## Direction:
Pick up the text below on valuing a decedent's property and continue it from its last sentence.

## Source:
The distinction between a public and a restricted market can be illustrated by the following:

EXAMPLE 1. Under the provisions of the decedent's will, the personal representative of the estate is given the power to sell the decedent's property at either a public or private sale. Pursuant to this power, the personal representative sold the decedent's household goods at public auction held on a specific day and time which was widely advertised both in the newspaper in the locality where the decedent lived and also by sale bills posted in numerous public places in the decedent's community. The household goods sold at auction for $2,500. The fair market value of the household goods on the day of sale is $2,500. The public auction is a market where such items are commonly sold and the public had knowledge of the impending sale. The public was also invited to bid and the items to be sold were available for inspection.

EXAMPLE 2. Pursuant to an agreement between the beneficiaries of the estate, the personal representative sold the decedent's household goods and personal effects at an auction where only members of the decedent's family were permitted to bid. The items sold for $2,500, which may or may not be the fair market value of the property. Family pride, sentiment, and other personal considerations may have entered into the selling price. In this type of sale the burden is on the personal representative to prove that the selling price is the fair market value of the items sold.

b.Values established by recognized public markets.
(1) Stocks, bonds, and notes. Items of personal property such as, but not limited to, corporate stock, bonds, mutual funds, notes, and commodities which are traded on one or more of the nation's stock or commodity exchanges shall be valued under the provisions of Federal Estate Tax Regulation 20.2031-2, which regulation is incorporated in and made a part of this subrule by reference.

Individuals who have a registration of a security indicating sole ownership by one individual or multiple ownership by two or more individuals with a right of survivorship and not as tenants in common, may obtain a registration in beneficiary form as provided in the uniform transfer on death security registration Act as provided in Iowa Code section 633.800. A "registering entity" under this Act must provide notice to the department of revenue of all reregistrations made pursuant to this Act. Such notice must include the name, address, and social security number of the decedent and all transferees. Until the division of the security, after the death of all the owners, multiple beneficiaries surviving the death of all the owners hold their interest as tenants in common. If no beneficiary survives the death of all the owners, the security belongs to the estate of the deceased sole owner of the estate of the last to die of the multiple owners.

(2) Local elevator and sale barn prices. The fair market value of grain and livestock may be determined either by the quoted price from the grain elevator or sale barn in the community where the grain or livestock is located or by the price quoted from the nearest commodity exchange, less the customary delivery discount.

## Entries supplied:

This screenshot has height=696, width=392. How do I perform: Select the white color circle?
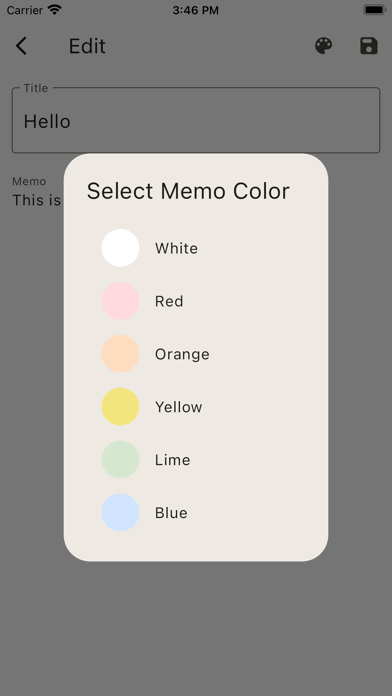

==

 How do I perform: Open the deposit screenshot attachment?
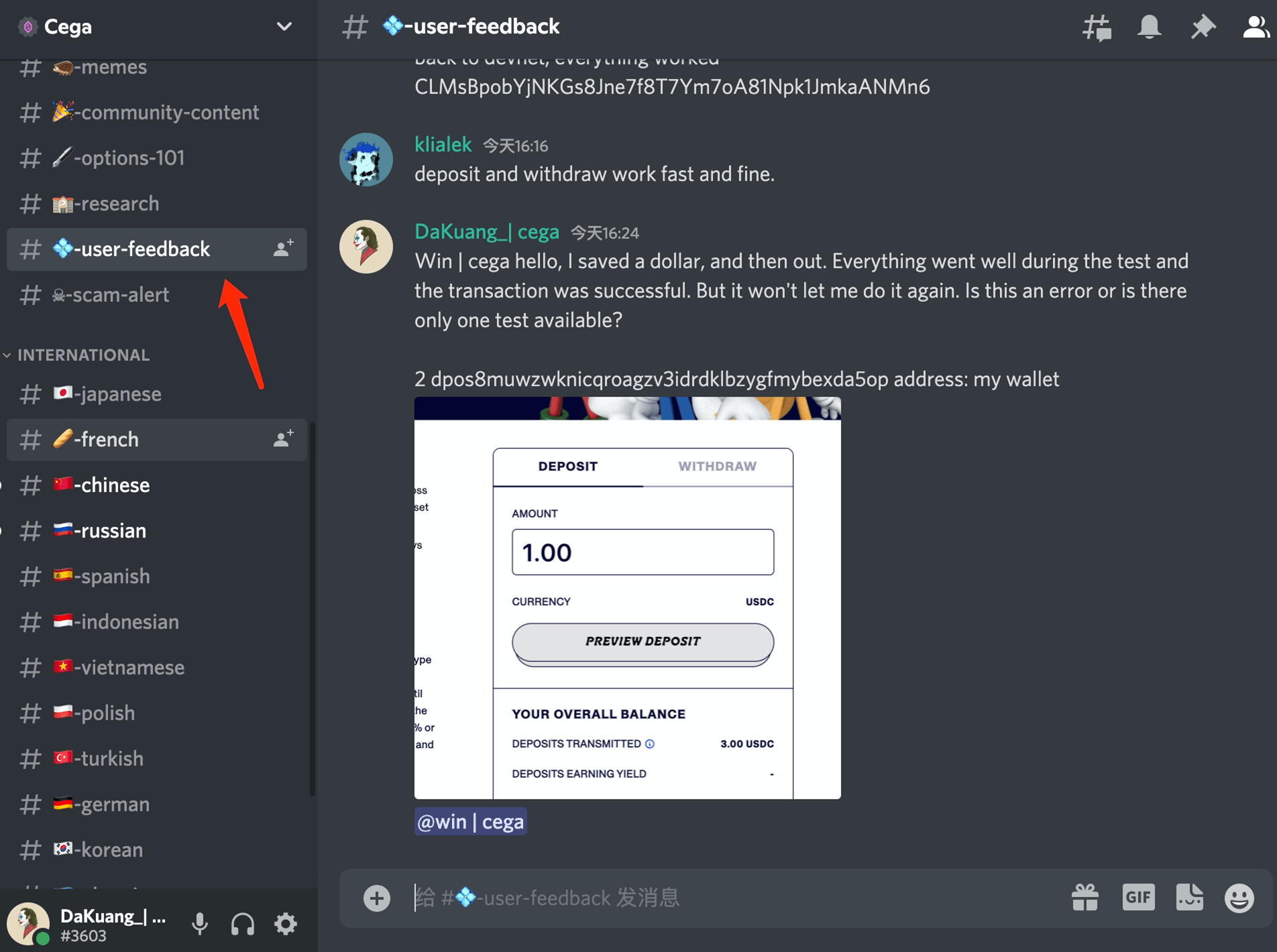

## Written response:
(3) Public auctions by the court. The fair market value of an item may be established in a public market other than a market which has a permanent location and which holds sales at periodic stated intervals. It is common for estates or the probate court to hold a public auction to sell estate property and if the sale meets certain criteria the selling price received in this type of public auction will establish the fair market value of the property. Factors in an estate or court sale which tend to establish the selling price as one at fair market value include but are not limited to the time and place of the sale were well advertised; the public was invited and encouraged to bid; members of the decedent's family or business associates were not given special consideration as to price or terms of sale; and the terms of sale were comparable to those offered at sales in a regularly established public market.
(4) Sales in a regularly established market. Sales made in a regularly established market pursuant to Iowa Code section 633.387 would qualify as a sale at fair market value for inheritance tax purposes.
c.Private sales that may establish fair market value. Private sales of estate assets may establish the fair market value of the item depending on the facts and circumstances surrounding each sale. Factors which tend to establish a private sale as one at fair market value include but are not limited to:
(1) Sales made by a recognized broker who receives a commission from the seller based on the selling price and who has exercised diligence in obtaining a buyer.
(2) Sales made by the personal representative to nonfamily members after a good-faith effort was made to solicit bids from persons who are known to be interested in buying that particular kind of property.
(3) Sales made by the attorney or the personal representative after the item of property was advertised for sale in a newspaper of general circulation or in trade publications and a good-faith effort was made to obtain the best possible price.
(4) Sales made by the personal representative when the sale price is the price quoted on one of the nation's stock or commodity exchanges.
(5) Private sales made by the personal representative to members of the decedent's family or business associates are suspect due to personal, family, or business reasons, but nevertheless may constitute a sale at fair market value, depending on the facts and circumstances surrounding each sale. The personal representative has the burden to establish that this kind of private sale is a sale at fair market value. Factors which have a bearing on whether this type of private sale is one at fair market value include, but are not limited to, the following: Did the decedent's will give a sale or price preference to a member of the decedent's family or business associate? Were the terms of sale more advantageous than terms that would be given to the general public? Was a good-faith effort made to solicit bids from other persons known to be interested in buying that particular kind of property? Was the sale made as part of a family settlement of a will contest or dispute on a claim against the estate?
d.Fair market value-no regularly established market.
(1) In general. Certain items of personal property such as, but not limited to, closely held corporate stock, real estate contracts of sale, private promissory notes, accounts receivable, partnership interests, and choses in action are not customarily bought and sold in a public market. Occasional sales of these items of personal property at infrequent intervals do not establish a market for this kind of personal property, but the lack of a regular market does not indicate that the item is of no value. When there is not a regularly established market to use as a reference point for value, it is necessary to create a hypothetical market to determine fair market value. The factors used to create a hypothetical market vary with the kind of property being valued and depend on the facts and circumstances in each individual case.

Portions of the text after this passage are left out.